§ **Task input**
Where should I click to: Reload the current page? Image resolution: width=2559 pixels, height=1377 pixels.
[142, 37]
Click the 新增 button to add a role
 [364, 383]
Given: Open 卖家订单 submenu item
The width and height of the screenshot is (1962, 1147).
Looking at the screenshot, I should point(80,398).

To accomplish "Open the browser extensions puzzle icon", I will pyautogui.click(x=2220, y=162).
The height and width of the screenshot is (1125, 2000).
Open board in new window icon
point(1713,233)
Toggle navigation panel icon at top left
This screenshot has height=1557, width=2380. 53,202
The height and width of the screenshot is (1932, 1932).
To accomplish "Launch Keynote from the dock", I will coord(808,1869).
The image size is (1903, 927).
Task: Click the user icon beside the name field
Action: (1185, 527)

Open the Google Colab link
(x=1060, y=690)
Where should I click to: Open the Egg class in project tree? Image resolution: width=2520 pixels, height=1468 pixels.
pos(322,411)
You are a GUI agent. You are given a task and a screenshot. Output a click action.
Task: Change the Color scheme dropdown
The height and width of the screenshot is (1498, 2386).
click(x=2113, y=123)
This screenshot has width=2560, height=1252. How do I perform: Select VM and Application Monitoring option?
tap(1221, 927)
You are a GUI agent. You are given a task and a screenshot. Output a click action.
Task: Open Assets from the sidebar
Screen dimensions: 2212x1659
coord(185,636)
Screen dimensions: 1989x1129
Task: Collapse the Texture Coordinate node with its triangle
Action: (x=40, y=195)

§ **Instructions for the task**
This exercise needs each record retyped exactly as shown.

§ **Result of this task**
Where should I click to: Reload the current page? Image resolution: width=2559 pixels, height=1377 pixels.
[142, 37]
Click the 新增 button to add a role
 [364, 383]
Given: Open 卖家订单 submenu item
The width and height of the screenshot is (1962, 1147).
Looking at the screenshot, I should point(80,398).

To accomplish "Open the browser extensions puzzle icon", I will pyautogui.click(x=2220, y=162).
The height and width of the screenshot is (1125, 2000).
Open board in new window icon
point(1713,233)
Toggle navigation panel icon at top left
This screenshot has height=1557, width=2380. 53,202
The height and width of the screenshot is (1932, 1932).
To accomplish "Launch Keynote from the dock", I will coord(808,1869).
The image size is (1903, 927).
Task: Click the user icon beside the name field
Action: (1185, 527)

Open the Google Colab link
(x=1060, y=690)
Where should I click to: Open the Egg class in project tree? Image resolution: width=2520 pixels, height=1468 pixels.
pos(322,411)
You are a GUI agent. You are given a task and a screenshot. Output a click action.
Task: Change the Color scheme dropdown
The height and width of the screenshot is (1498, 2386).
click(x=2113, y=123)
This screenshot has width=2560, height=1252. How do I perform: Select VM and Application Monitoring option?
tap(1221, 927)
You are a GUI agent. You are given a task and a screenshot. Output a click action.
Task: Open Assets from the sidebar
Screen dimensions: 2212x1659
coord(185,636)
Screen dimensions: 1989x1129
Task: Collapse the Texture Coordinate node with its triangle
Action: (x=40, y=195)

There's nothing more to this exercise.